No Time for Goodbyes" ricca di arpeggi e con un cantato melodico e intenso (a metà tra Geoff Tate e David Wayne), ma quando viene poi il momento di "
Metal Overdrive", il cantante cui si rivolge lo sguardo è verso Ronnie James Dio, cui pare ispirarsi anche
Robert van Haren, che così conferma tutta la sua versatilità e capacità vocali.
I toni si fanno incandescenti con "
La Diabla!", una Speed & Thrash song dalla classe cristallina, e decisamente priestiani su "
Diary of a Sinner", con
van Haren che riprende gi acuti di Rob Halford ("
Sinneeeeeeeer...."). per passare a quell'iniziale approccio alla Queensryche su cui si incammina "
Church of Steel" prima di accendersi in un turbinio di metallo alla Vicious Rumors, sferzato dal chitarrismo del veterano
Rick Bouwman e del suo nuovo partner
Geoffrey Maas.
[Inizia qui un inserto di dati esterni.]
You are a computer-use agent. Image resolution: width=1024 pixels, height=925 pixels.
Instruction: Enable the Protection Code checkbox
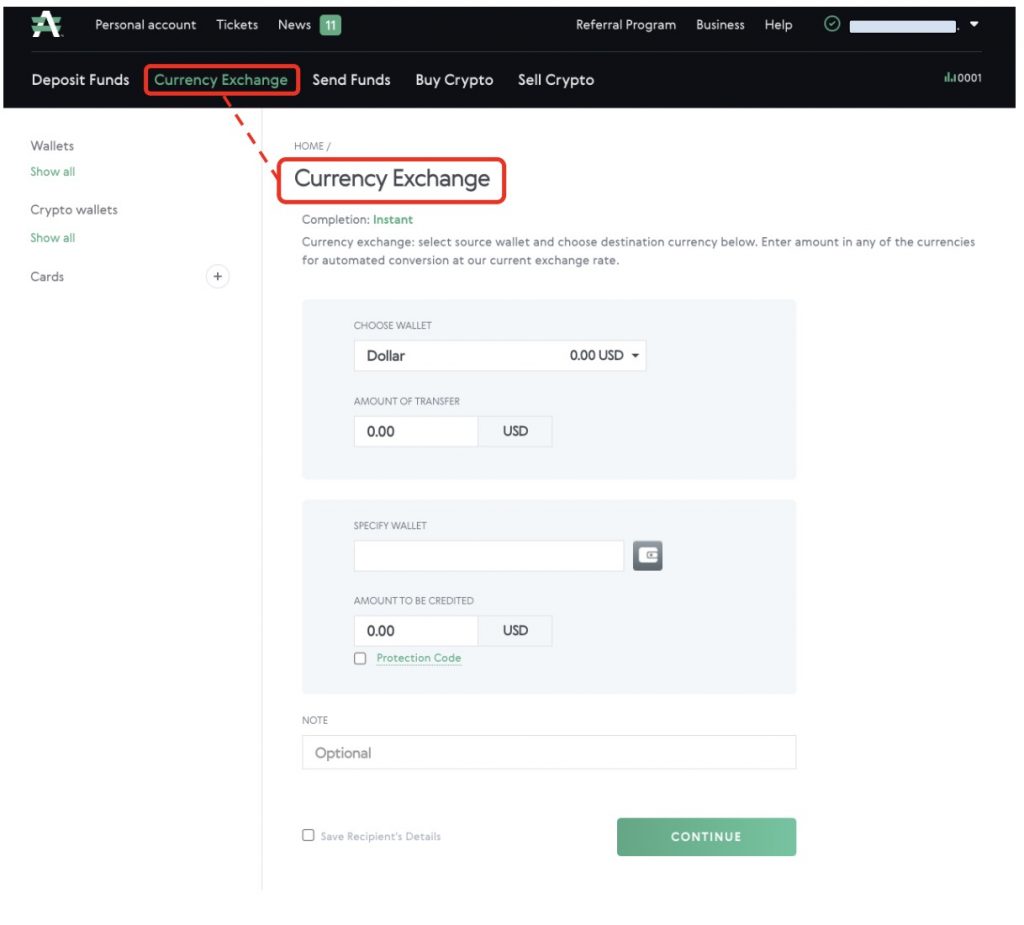[360, 658]
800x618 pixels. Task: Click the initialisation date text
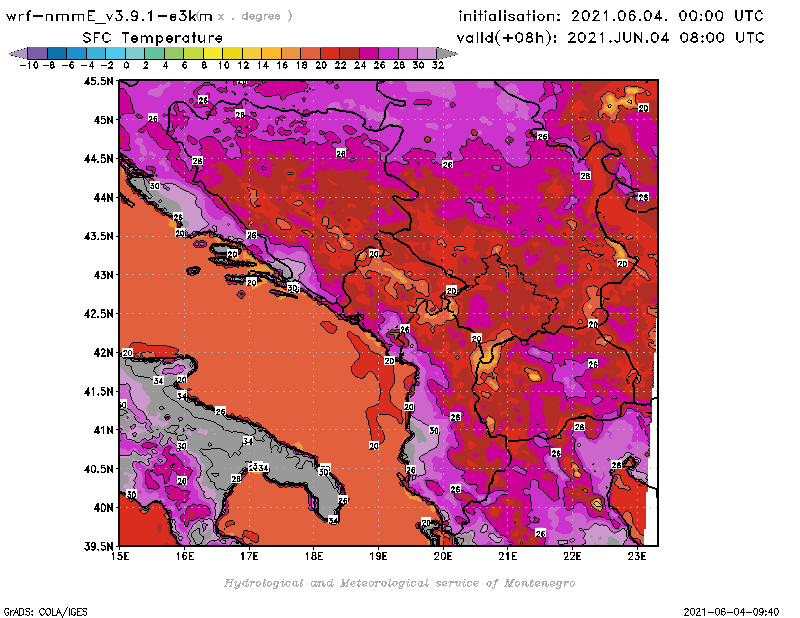coord(610,17)
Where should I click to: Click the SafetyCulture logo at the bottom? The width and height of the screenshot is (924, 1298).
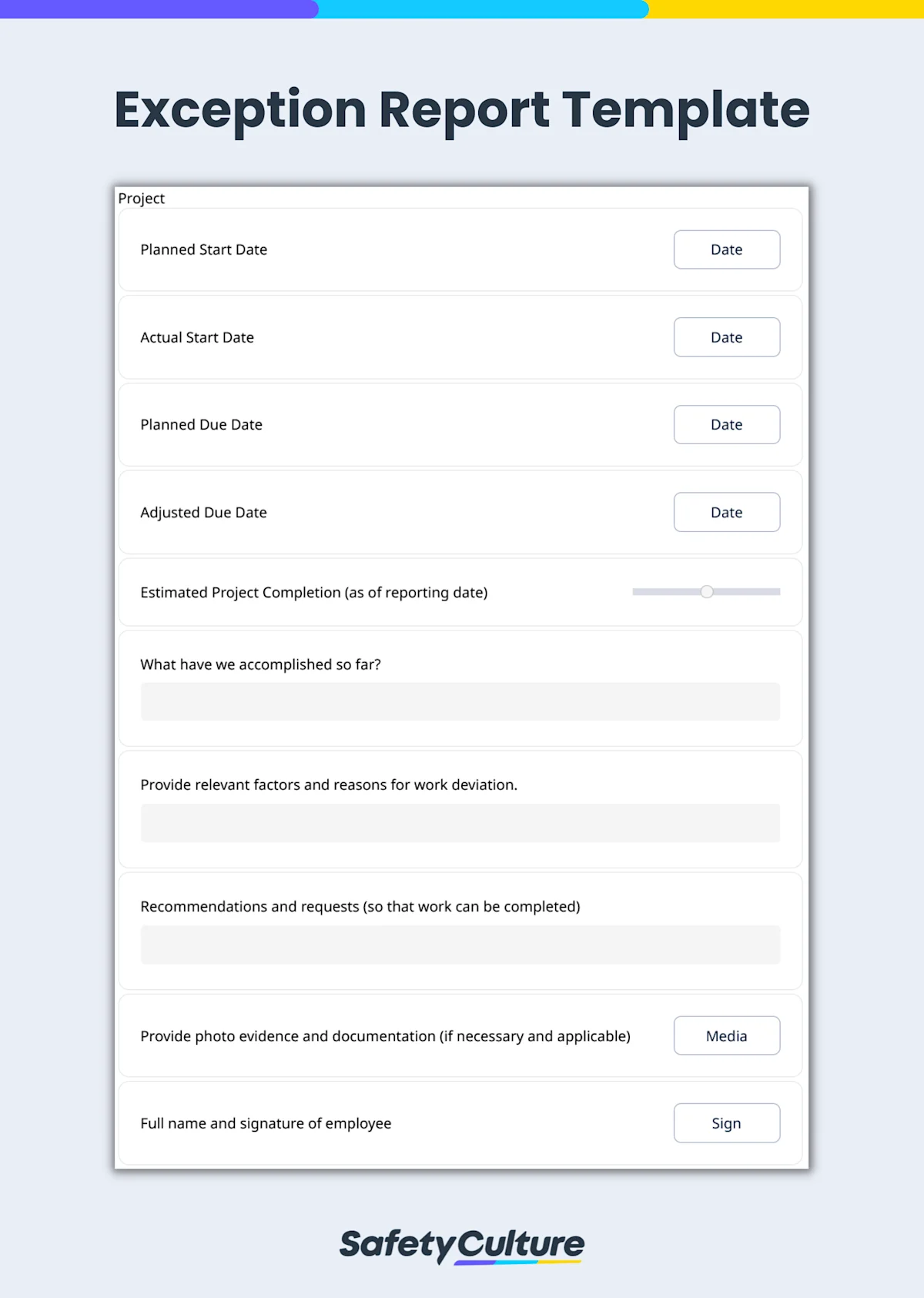(x=461, y=1246)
Dopo tanto fervore i
Martyr ci spiazzano con un brano acustico, che onestamente mi ha fatto pensare più agli U2 che alla miriade di band che si potrebbero accostare alla formazione di Utrecht, perlomeno sino alla parte corale, e credo proprio che si potesse trovare un modo migliore per chiudere l'album.
Un piccolo passo falso proprio sul finire, ma grazie a "
Planet Metalhead" riscopro una band che mi aveva entusiasmato ai tempi della compilation "Metal Massacre VI" con la loro "En Masse (Stand or Die)", e gli riconosco si essere ancora (finalmente?) all'altezza delle aspettative.